TLR4 is the receptor for LPS and plays a critical role in innate immunity. Stimulation of TLR4 activates proinflammatory pathways and induces cytokine expression in a variety of cell types. Inflammatory pathways are activated in tissues of obese animals and humans and play an important role in obesity-associated insulin resistance. Here we show that nutritional fatty acids, whose circulating levels are often increased in obesity, activate TLR4 signaling in adipocytes and macrophages and that the capacity of fatty acids to induce inflammatory signaling in adipose cells or tissue and macrophages is blunted in the absence of TLR4. Moreover, mice lacking TLR4 are substantially protected from the ability of systemic lipid infusion to (a) suppress insulin signaling in muscle and (b) reduce insulin-mediated changes in systemic glucose metabolism.
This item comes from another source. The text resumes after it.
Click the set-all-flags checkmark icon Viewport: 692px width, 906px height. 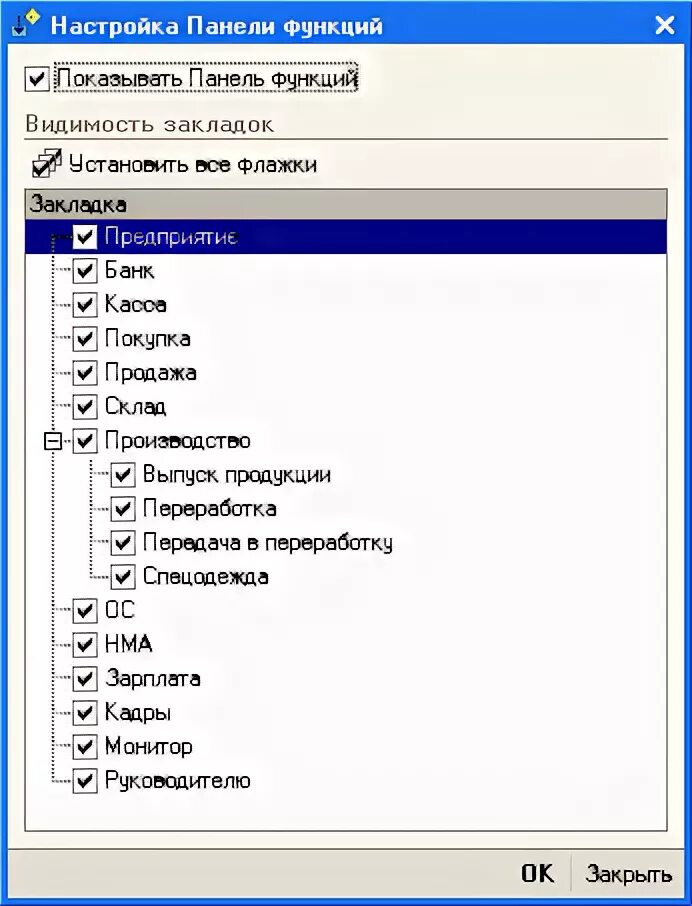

Finally, female C57BL/6 mice lacking TLR4 have increased obesity but are partially protected against high fat diet-induced insulin resistance, possibly due to reduced inflammatory gene expression in liver and fat. Taken together, these data suggest that TLR4 is a molecular link among nutrition, lipids, and inflammation and that the innate immune system participates in the regulation of energy balance and insulin resistance in response to changes in the nutritional environment.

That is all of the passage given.